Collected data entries
*** Begin section ***

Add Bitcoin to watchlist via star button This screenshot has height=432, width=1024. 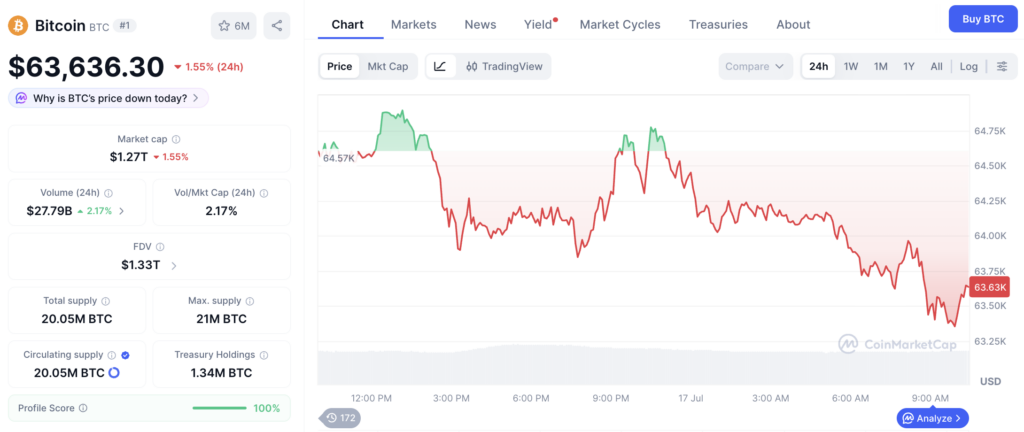tap(234, 25)
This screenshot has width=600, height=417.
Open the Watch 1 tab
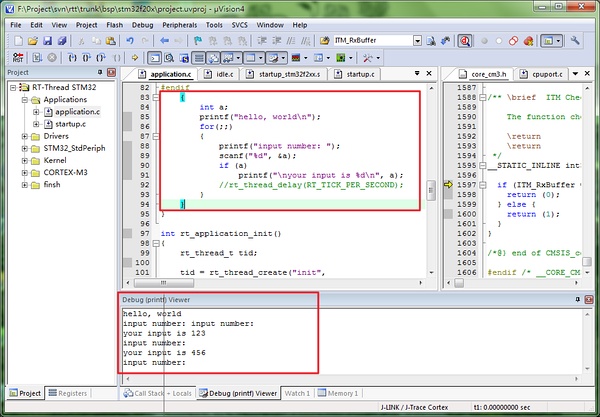click(297, 393)
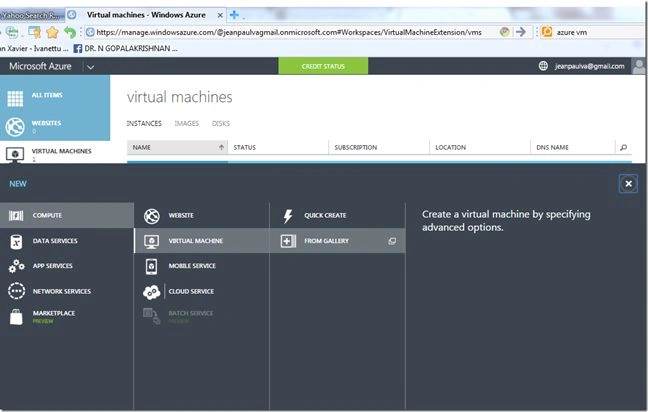The image size is (648, 412).
Task: Switch to the Images tab
Action: pos(186,124)
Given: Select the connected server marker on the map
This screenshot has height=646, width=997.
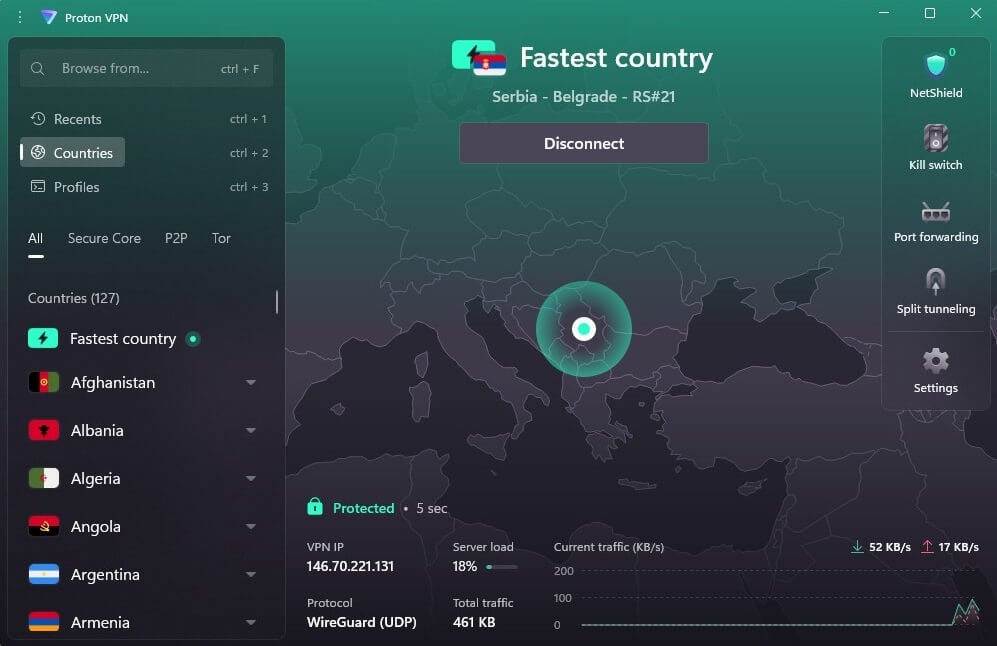Looking at the screenshot, I should 584,327.
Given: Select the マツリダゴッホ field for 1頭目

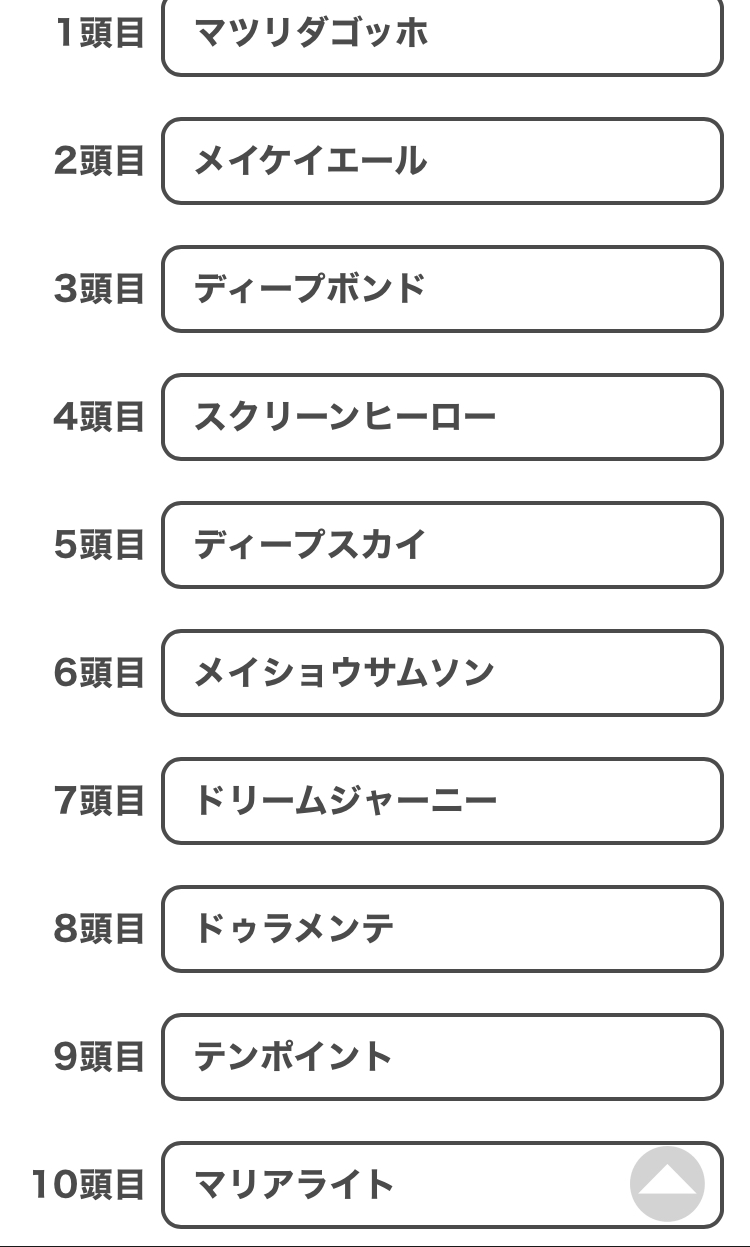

*** End section ***

The answer must consist of each line in the entries above that includes "Given".

— Response below —
Given: Select the connected server marker on the map
Given: Select the マツリダゴッホ field for 1頭目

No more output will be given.